Sürdürülebilirlik, iklim stratejileri ve modelleme uzmanı Profesör Jorgen Randers’ın 1972’de üç bilim adamıyla birlikte yazdığı “Büyümenin Sınırları” (The Limits to Growth) adlı kitap, o yıllarda ekonomisi sürekli büyümekte olan Batı dünyasını sarsmıştı. Kitap özetle dünya nüfusunda, sanayileşmede, çevre kirliliğinde, gıda üretiminde ve doğal kaynakların tükenmesinde o tarihteki büyüme eğilimi sürecek olursa gezegenimizde ekonomik büyümenin 21’inci yüzyılda sınıra dayanacağı sonucuna varmıştı. Randers, 40 yıl sonra 2012’de yazdığı “2052: Gelecek 40 yıl için Küresel Öngörüler ” (2052: A Global Forecast for the Next 40 Years) kitabında ise küresel ısınma konusunda karamsar bir tablo çizse de önümüzdeki 40 yılda büyük bir işsizlik, gıda ya da enerji krizi öngörmüyor.

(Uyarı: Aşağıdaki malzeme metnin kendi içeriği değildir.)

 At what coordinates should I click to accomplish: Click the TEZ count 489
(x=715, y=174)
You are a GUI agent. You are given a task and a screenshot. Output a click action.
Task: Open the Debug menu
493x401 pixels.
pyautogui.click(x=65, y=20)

Randers’ın tahminlerine göre dünya nüfusu 2052 yılında 8 milyar kişiyle zirveye ulaşacak, sonra düşüşe geçecek. Dünya ekonomisinin büyümesi yavaşlayacak. ABD gibi zengin ekonomilerde verimlilik düşecek ve iş gücü giderek hizmet sektörüne kayacak. Japonya ve Güney Kore modelini takip eden ve güçlü bir hükümete sahip Çin ise 2052’nin kazananı olacak. Türkiye’nin de içinde bulunduğu gelişmekte olan ülkelerin arasında “güçlü bir hükümete sahip olmayı ve yüksek vergileri seçen, yani ülkelerini bir plan dâhilinde inşa etmeye çalışanlar” başarılı olacak. İşte Randers ile yaptığımız sohbetin detayları:
* 2052’yi nasıl görüyorsunuz? Küresel düzende ne gibi değişiklikler olabilir?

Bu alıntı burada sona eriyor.